Self-knowledge, acceptance, self-esteem
What is it like for neurodivergent people to be on social media? I spoke to five people with a mental health diagnosis about this. From this I learned that while articles often point out nonsensical and trivial TikTok videos about mental health, neurodivergent people looking for like-minded people can easily maneuver past them. A bit like how you automatically swipe an annoying influencer from your feed.
Some neurodivergent individuals look for recognition within a niche community on social media, while others are not concerned with this at all. And there are also heated discussions, for example about whether or not it is wise to share intense experiences without warning.

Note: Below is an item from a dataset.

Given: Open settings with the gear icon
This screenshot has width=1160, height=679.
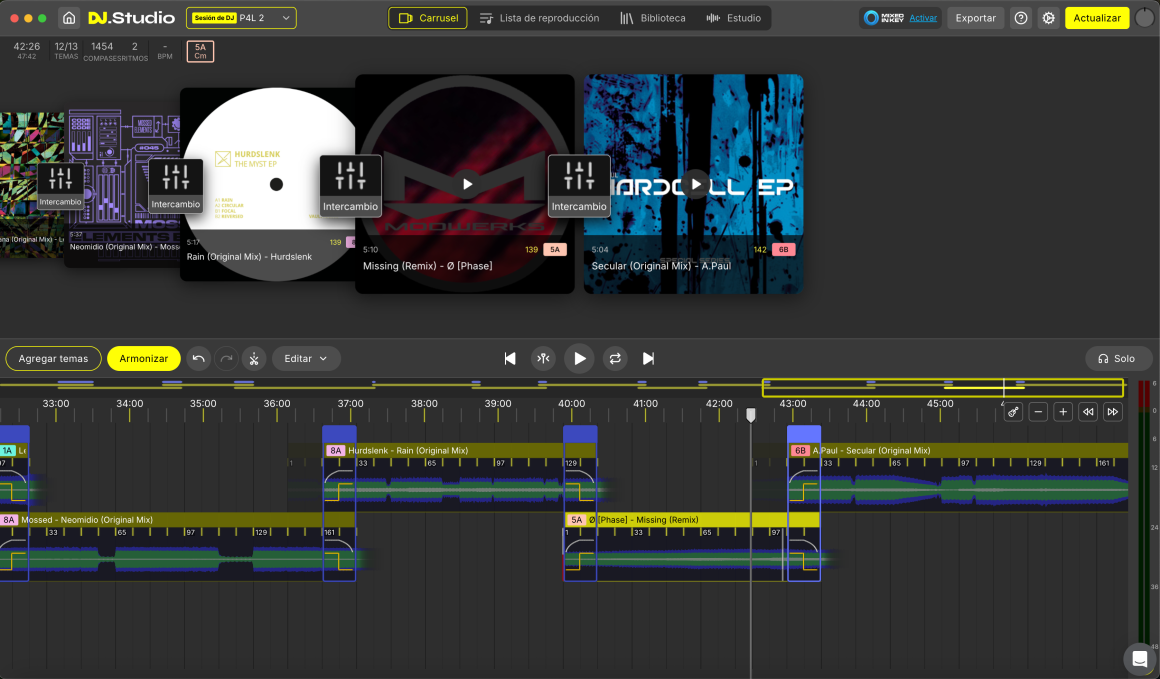Looking at the screenshot, I should click(x=1048, y=18).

If you ask them what they get from social media, the words are: self-knowledge, acceptance, self-esteem, recognisability and support.
The videos also help to further develop the way I can deal with myself and which tools I can use for this
26-year-old Kim Plaizier from Rotterdam automatically comes across videos about mental health on her timeline. She herself has been diagnosed with ADHD and autism spectrum disorder (ASD). “Films about my diagnosis help me feel less alone,” she writes in a private message. “And they also help to further develop the way I can deal with myself and which tools I can use for this. I don’t really feel part of an online community, but by watching videos and commenting on them, we help each other to feel less alone and gain more self-knowledge and acceptance.”
Liza van de Ven (30) from Neunen was also diagnosed with ASD and ADHD. “Mental health care is still very negative. From an early age I learned what I could not do as an autistic person instead of what I could do. The internet has given me so much more information. By others neurodivergents whom I follow on Twitter and Instagram, I have found my self-worth.”
The positive experiences of these people are sometimes forgotten in the debate about mental health on social media. That doesn’t rule out the fact that there is a lot of misinformation and hurtful comments going around in this community, says Kim Plaizier. “It is sometimes very difficult to see people who are still at the very beginning of their acceptance phase and talk about their negative experiences and intensely raw emotions.”
Emancipation movement
At the same time, accessible platforms such as TikTok, Twitter and Instagram offer people a way to make themselves heard. In this sense, the internet has an emancipatory effect.
Thanks to the Worldwide Web, people could communicate with typed texts from the 1990s onwards – an accessible and fruitful way for like-minded people to find each other and exchange ideas. “From those early autistic social groups of the 1990s, an autistic culture, movement, self-advocacy and the claim that autism is a valid form of existence emerged (valid way of being),” according to a scientific article in the psychology journal Frontiers in Psychology that draws on a wide range of research from the field.
Compared to the infancy of online social life, today’s TikTok is an evolved version on steroids, in which users are bombarded with viral videos. Critics rightly point out the addictive effect that likes and comments on social media can have. In search of the next dopamine shot, makers share even more videos that have a high chance of going viral. For example, algorithms can encourage people to identify themselves with a mental illness, whether they actually have it or not.
But in the public debate on this subject, it is good to be reminded of this: the self-diagnoses on TikTok were preceded by an online emancipation movement of neurodivergent people, partly made possible by the now fragmented social media.